The audio recordings of a 1979 BB King concert in Russia from behind the Iron Curtain have never been heard until now.

The cassettes of this concert were lost for nearly 36 years and Chasing News got a chance to hear the audio being rendered for the first time.
 
The legendary Eastside Sound recording studio on the Lower East Side, is where music icons like Beyoncé, Santana, and Sting have played.

Howard Leder, a New York-based music producer and arranger, had a long career, but one of the highlights was when King hired him to work on a live concert album.
 
Leder mentioned that BB King hired him, right after the Russian tour, to work on producing a live album.

They were choosing between to live concerts: Ole Miss or what you just heard BB King playing behind the Iron Curtain.
 
They ended up choosing Ole Miss and these tapes went in the closet.
 
After BB King's death in May, Howard couldn't stop thinking about these tapes.
 
"I was looking for this for over a decade and I just thought it was lost. About three weeks ago my wife is looking in the closet and she came up to me with these cassettes," Leder said.
 
So, he contacted Eastside Sound and they said let’s make an audio master of these tapes.
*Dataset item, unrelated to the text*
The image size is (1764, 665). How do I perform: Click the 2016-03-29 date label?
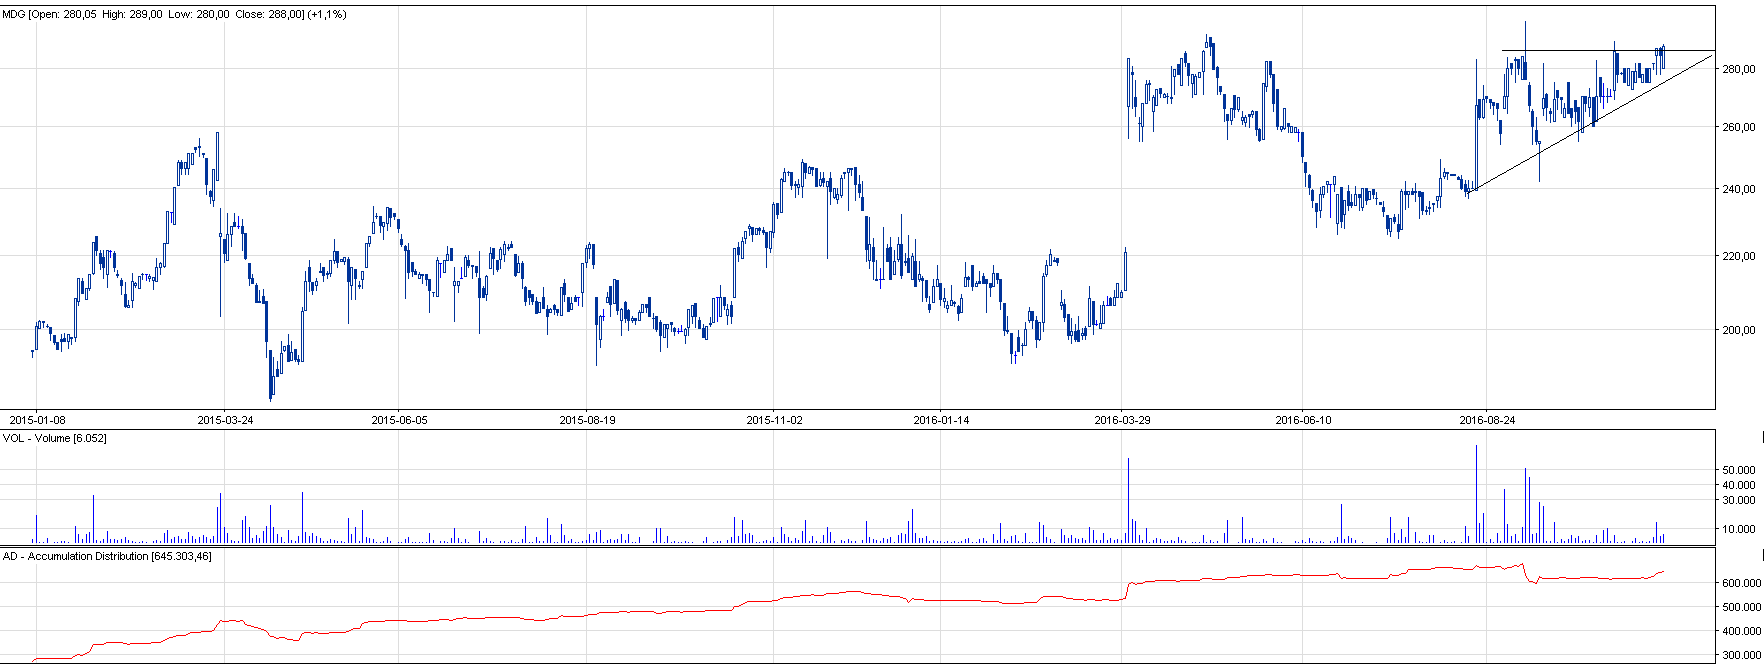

When mixing, they had no idea what was going to come out of the speakers.  One major roadblock was finding a tape player, but once they got it the mixing began. 
 
Sitting in the legendary recording studio, with two musical geniuses, learning how to mix and listening to this lost piece of history was magical.
 
Leder explained that this concert was revolutionary.

The state department and BB King put together a concert tour, which hit 22 cities in Russia. It was one of the first times during the Cold War than American had performed behind the Iron Curtain.
 
The most incredible finding in the recording was the last song.  BB King had an interpreter come out and translate it, since the audience didn’t speak English.

It was the first time the crowd understood what the King was saying- and they went wild. 

This concert series influenced the rest of his career.